To me that's to the good, relative to the worst case scenarios. If you set out to map Trump's first 100 days, I think "brazen incompetence with a mix of laziness and distraction" had to be in the range of probable outcomes, and it's better than holistic global chaos or the fast-track to neofascist erosion of liberties and other stuff you might imagine a more effective version of Trump would be moving on by now.
But it seems like the biggest fear from here is that there remains an underlying system social and perhaps economic crisis afoot that led to Trump and will remain stirring and gestating during the Trump Administration. It's not clear where the forces are headed. I don't think the left has really sold the public on any kind of alternative and to the extent the Democratic Party remains a vessel for the fortunes of the left, it might be even worse shape. Still a lot of righteously angry out there, perhaps even more angry morons out there, no magical huge economic growth on the horizon to paper over all the angst, and very little constructive forces shaping politics or civic life.
It would be one thing if Trump were failing due to strident, principled opposition to Trumpism and was due to a nascent and growing appreciation of better alternatives. Instead it seems like Trump's bumbling first 100 days is *mostly* an artifact of the creeping national Idiocracy forces that put him there in the first place and makes Trump who he is.
So my tl;dr summary of Trump's first 100 days: not yet the Titanic but more like one of those cruise ships that lost its engine power and is sitting in the ocean collecting **** and garbage, and the passengers are furious and the captain is drunk and napping and maybe a lot of people have norovirus.

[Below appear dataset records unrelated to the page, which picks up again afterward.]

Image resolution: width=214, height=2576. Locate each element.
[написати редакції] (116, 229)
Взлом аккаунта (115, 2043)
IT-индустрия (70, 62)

And most critically all of the restive energy that assumed making a notorious drunk as captain of the lumbering cruise ship adrift at sea hasn't gone anywhere, and some of the passengers seem torn between insisting we steer toward icebergs, while others sing the virtues of hurricanes, and still others insist the first-class passengers are having a decent go of it right now so maybe sitting around adrift at sea for a while is a good idea and will just calm everyone down.
Last edited by DVaut1; 05-02-2017 at 06:49 PM.